Emmanuel Macron a rassemblé jeudi après-midi les chefs des partis politiques pour présenter les "garanties de sécurité" que les Européens ont promis à Kiev, notamment celles de la France. Cette dernière pourrait envisager de déployer "plusieurs milliers" de soldats en Ukraine en cas de cessez-le-feu officialisé avec la Russie.
Cette réunion secrète intervient deux jours après le sommet de la "coalition des volontaires" qui s'est tenu à Paris, où les alliés, principalement européens, se sont engagés à envoyer une force multinationale en Ukraine à la suite d'un éventuel accord avec Moscou. Les États-Unis, par l'intermédiaire d'émissaires de Donald Trump, ont promis leur soutien à cette initiative militaire. D'après certaines sources, Washington pourrait également superviser un mécanisme de surveillance de ce cessez-le-feu, bien que cela reste encore incertain.

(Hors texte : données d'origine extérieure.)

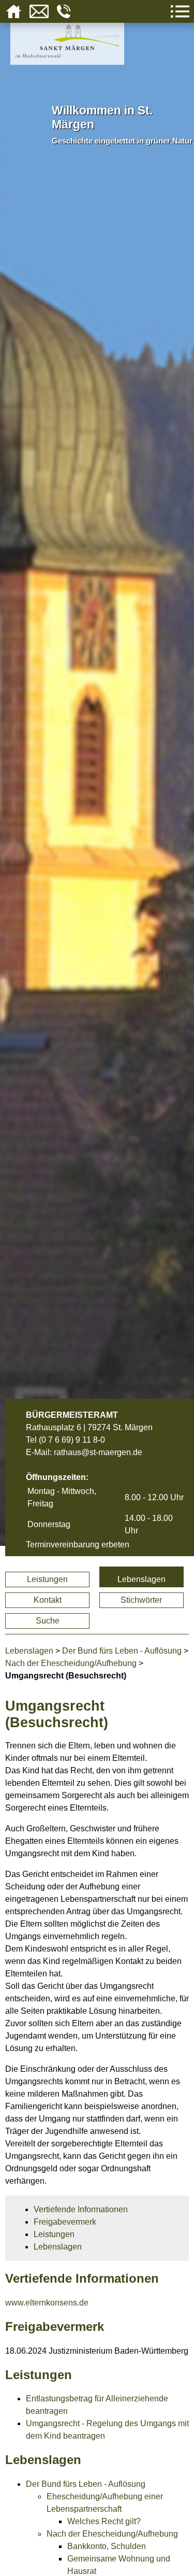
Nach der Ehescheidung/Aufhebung (71, 1663)
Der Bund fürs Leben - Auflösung (122, 1650)
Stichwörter (141, 1600)
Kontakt (48, 1600)
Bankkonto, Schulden (106, 2546)
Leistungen (47, 1579)
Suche (47, 1620)
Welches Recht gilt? (104, 2521)
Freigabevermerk (65, 2221)
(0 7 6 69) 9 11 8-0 (72, 1439)
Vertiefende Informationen (81, 2209)
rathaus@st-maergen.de (98, 1452)
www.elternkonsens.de (46, 2302)
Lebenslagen (141, 1579)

À 17h00, le président français devait faire le point avec les présidents du Sénat et de l'Assemblée, Gérard Larcher et Yaël Braun-Pivet, ainsi que les leaders des partis représentés au Parlement. Les présidents des commissions de la Défense et des Affaires étrangères des deux chambres ont également été invités. Emmanuel Macron a déjà expliqué que Paris pourrait envisager le déploiement de "plusieurs milliers d'hommes" pour cette force multinationale, prévue pour le jour "d'après la paix".
Des précisions sur la contribution française devraient être fournies par le président. La question d'une approbation parlementaire pourrait se poser ultérieurement. Au Royaume-Uni et en Allemagne, une telle approbation a déjà été actée.
Emmanuel Macron a souligné que cette force ne serait pas engagée dans des combats soulignant qu'il s'agirait "d'une force de réassurance". En effet, le contrôle du cessez-le-feu serait assuré grâce à des drones et des satellites, et non par les soldats, qui seraient présents en Ukraine pour dissuader une éventuelle attaque russe, bien que leur réaction face à une escalade demeure à définir.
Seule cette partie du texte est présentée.